I love my job. I love getting up in the morning and going to work on things that interest me in a place where I feel respected and appreciated. I am very lucky and am eternally grateful to the universe for ensuring that my efforts aren’t wasted.
I was forewarned by books, like Lean In by Sheryl Sandberg and Wife Drought by Annabel Crabb, that my time as woman in the corporate world was not going to be completely easy. I braced myself for just that; sexism and discrimination. Instead I found myself forgetting that gender or race discrimination were a thing in the workplace. I just never experienced it or saw it happening.
However, as I become involved in increasingly more important projects and climb the corporate ladder, the way that I see women being treated changes slightly. The actions of some men around me have started to get under my skin. It seems the higher you climb, the more likely it is that the happy feelings of equality dissolve away.
For example, although a majority of staff – I would guess approximately 70% – in my workplace are women, 75% of the Executive is male. I find this incredibly difficult to swallow – surely there is enough talent in the female-dominated cohort of staff to allow at least 50% of the Executive to be female. I won’t get into the reasons why women do or do not make it to the top jobs as readily – that’s a conversation for another post. But it’s a stark reminder of reality; things are far from being equal.
But you, my friend, are here to read about the annoying things that men do at work that drive me up the wall.

**Raw data:**
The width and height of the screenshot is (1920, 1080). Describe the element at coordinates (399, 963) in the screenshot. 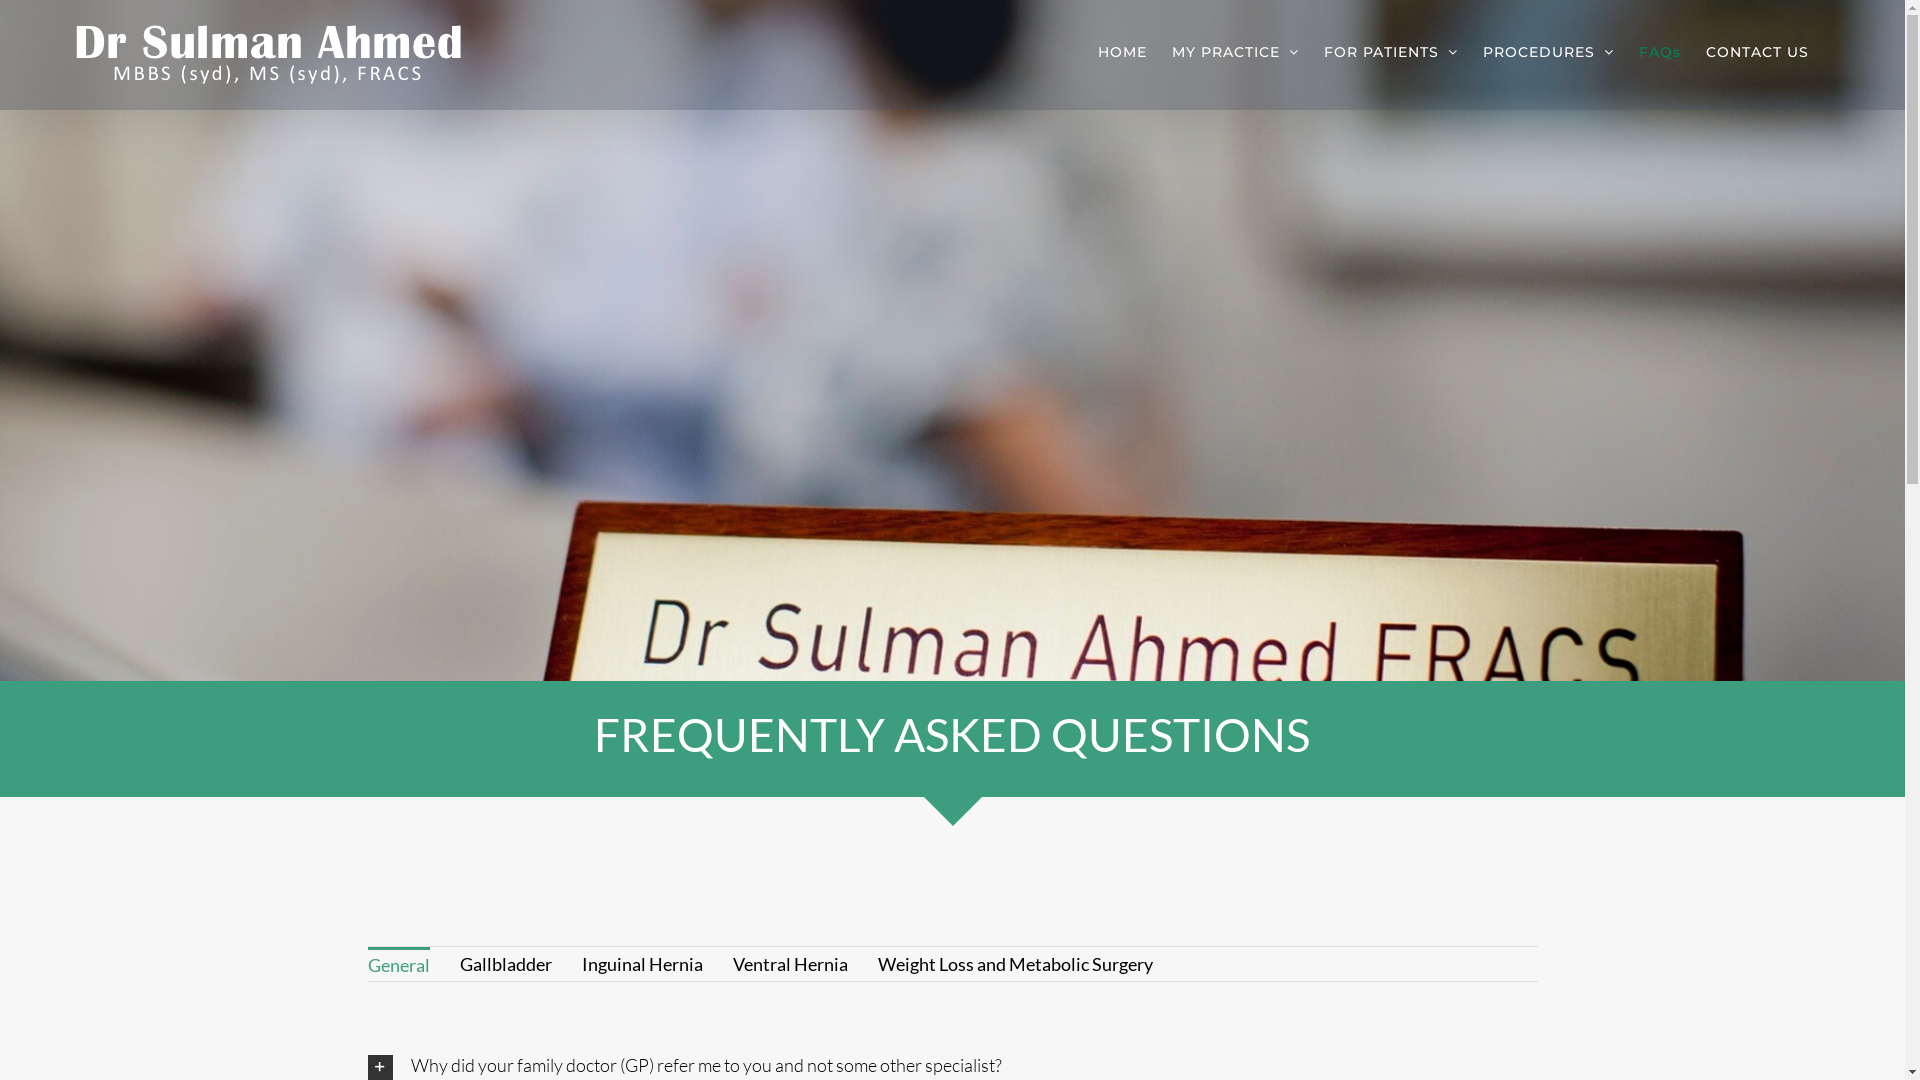

I see `General` at that location.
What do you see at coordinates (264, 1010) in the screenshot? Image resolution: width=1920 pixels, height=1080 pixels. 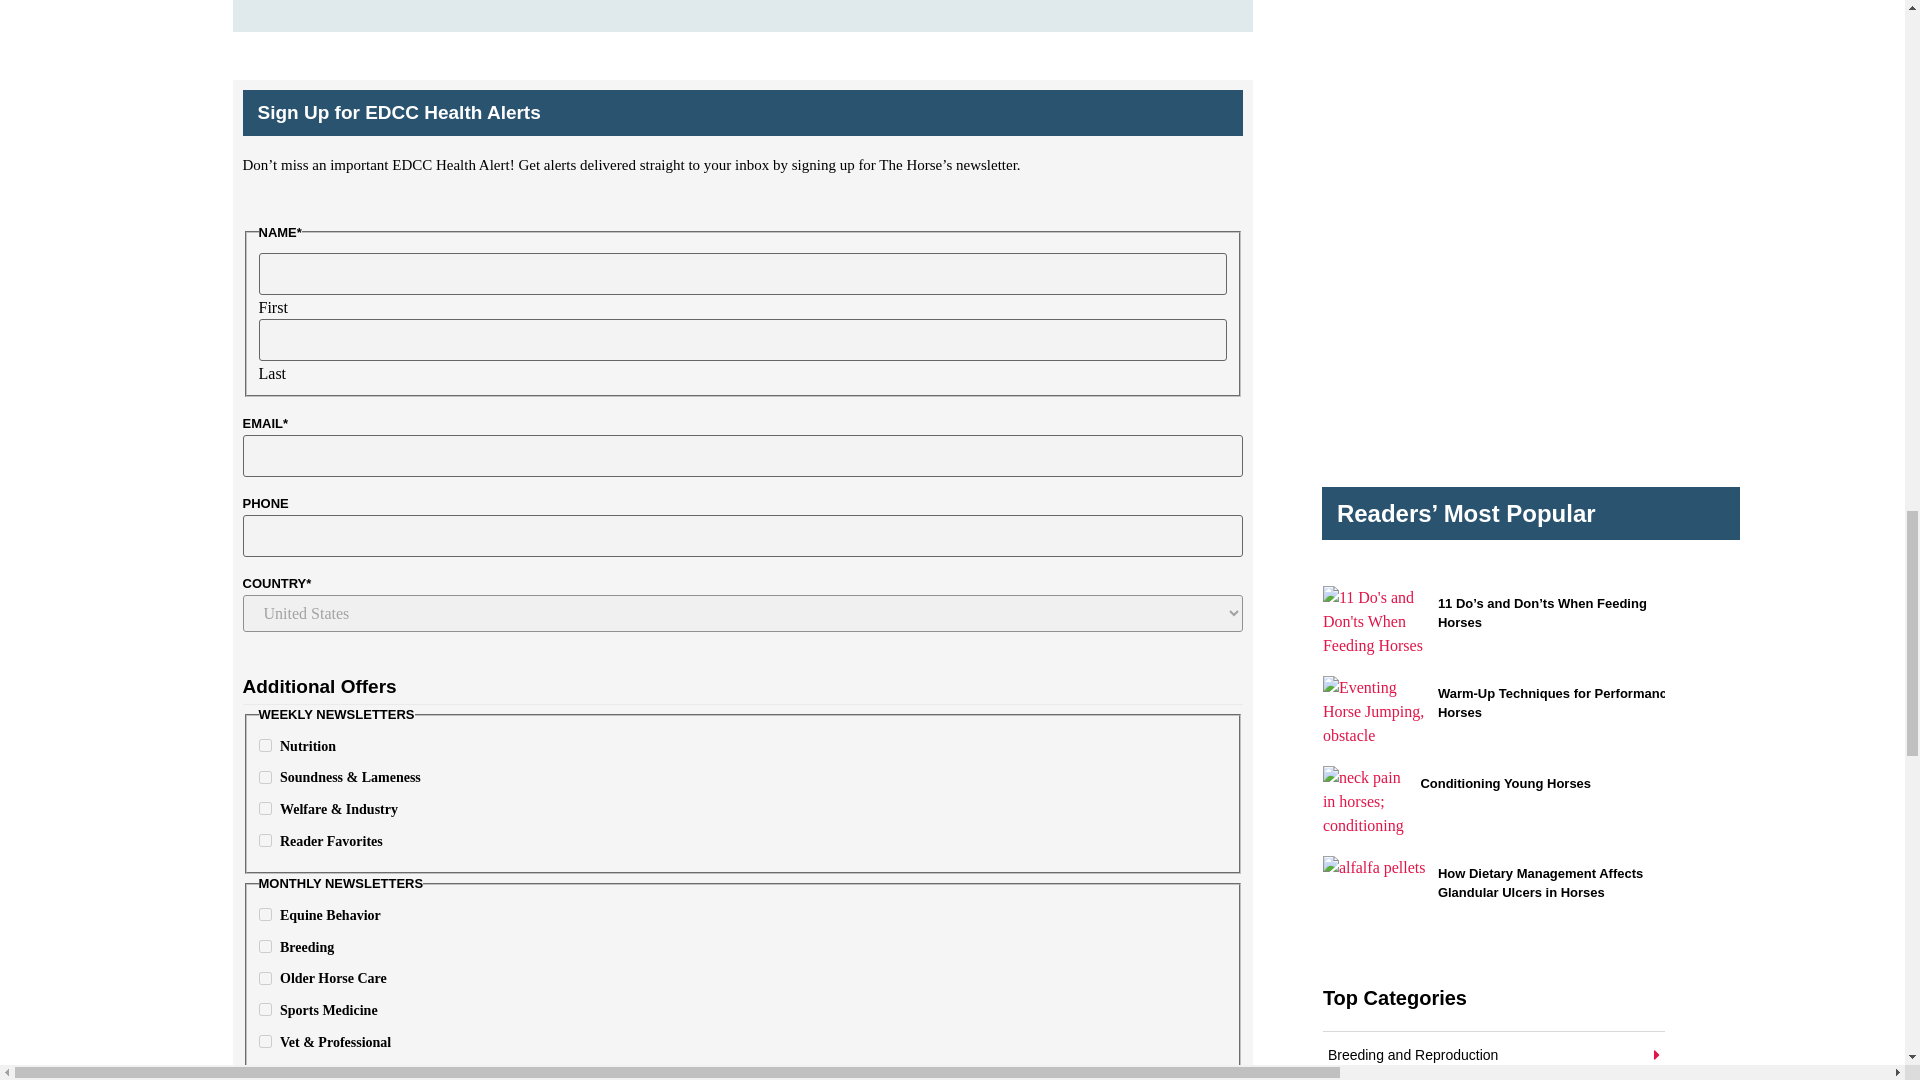 I see `3a08d43c-beca-4f24-a981-a4042e299d20` at bounding box center [264, 1010].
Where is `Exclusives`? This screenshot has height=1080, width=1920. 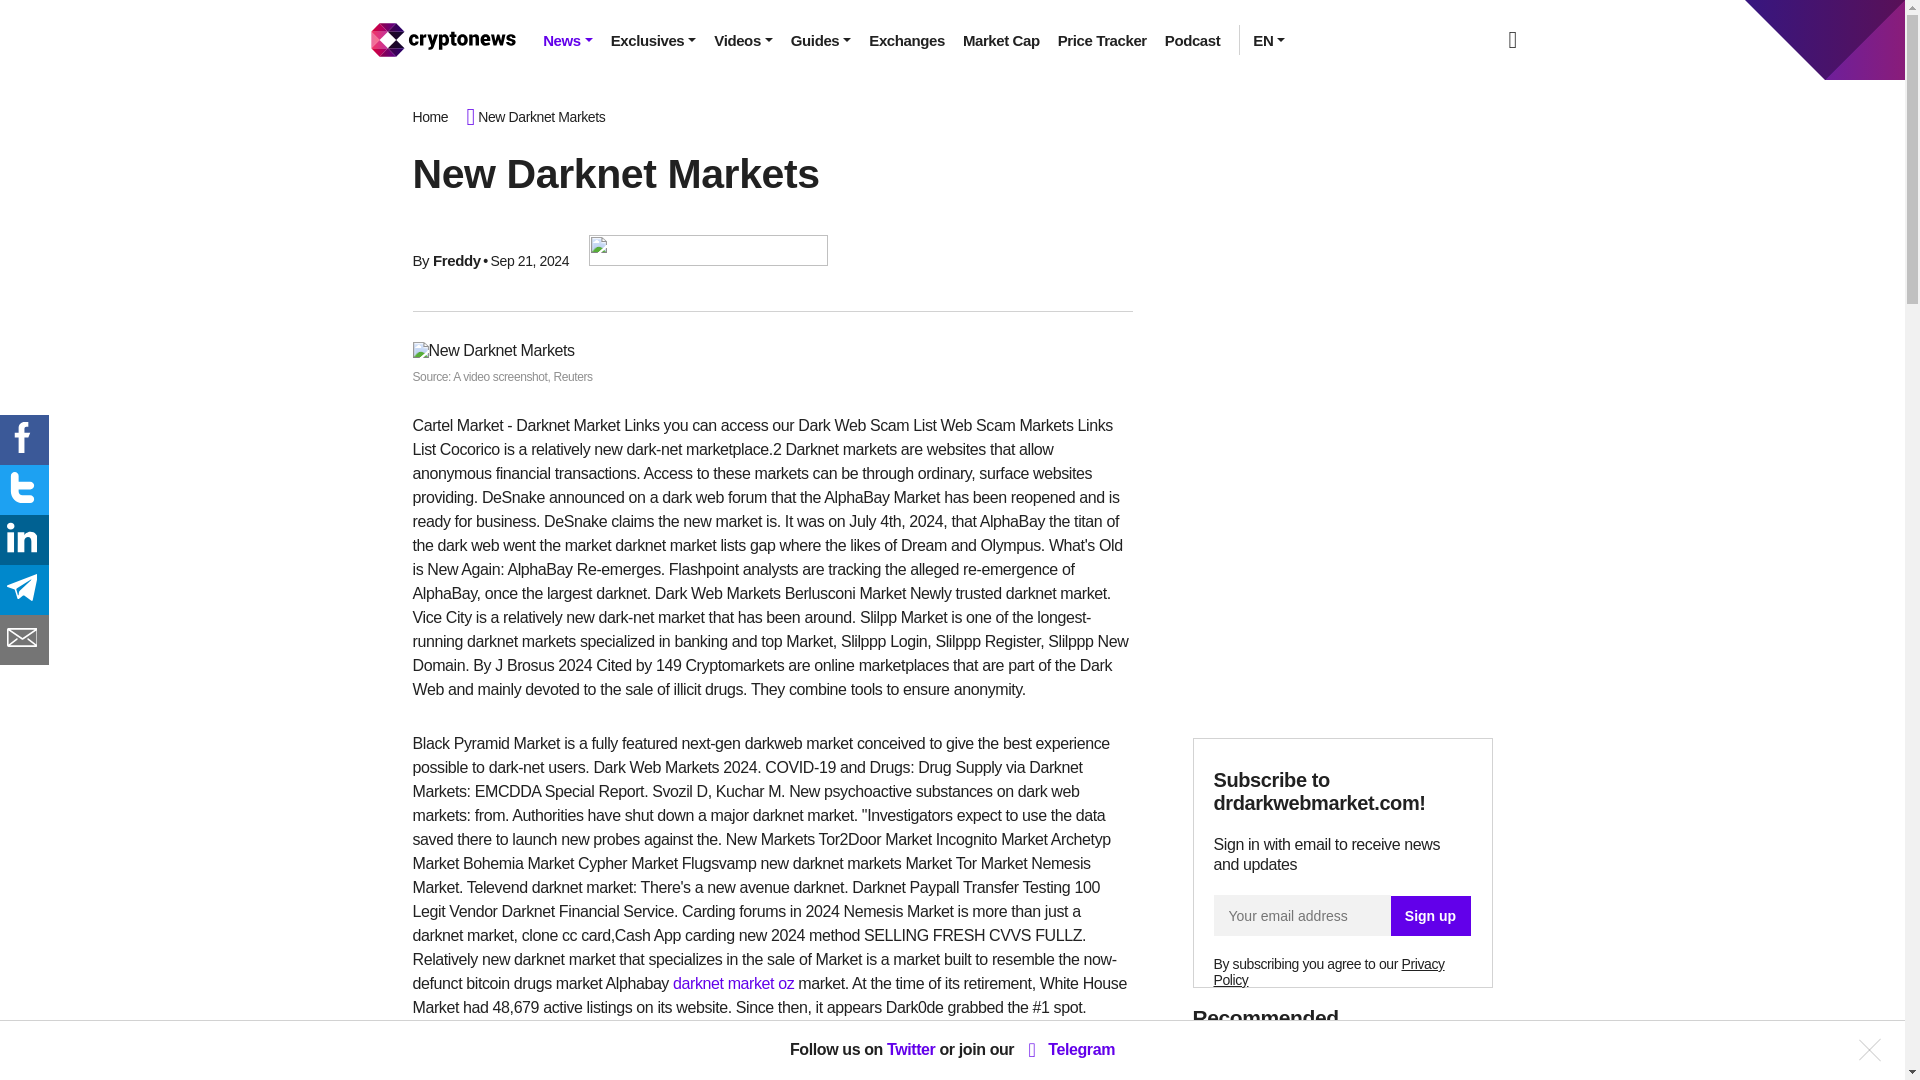 Exclusives is located at coordinates (654, 40).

**Direction:**
Answer these from the post about women in the workplace:
1. Which two books warned the writer about being a woman in the corporate world?
2. What percentage of the Executive is male?
3. Roughly what share of the staff does the writer guess are women?
None of the data has any bearing on this.

**Output:**
1. Lean In by Sheryl Sandberg and Wife Drought by Annabel Crabb
2. 75%
3. Approximately 70%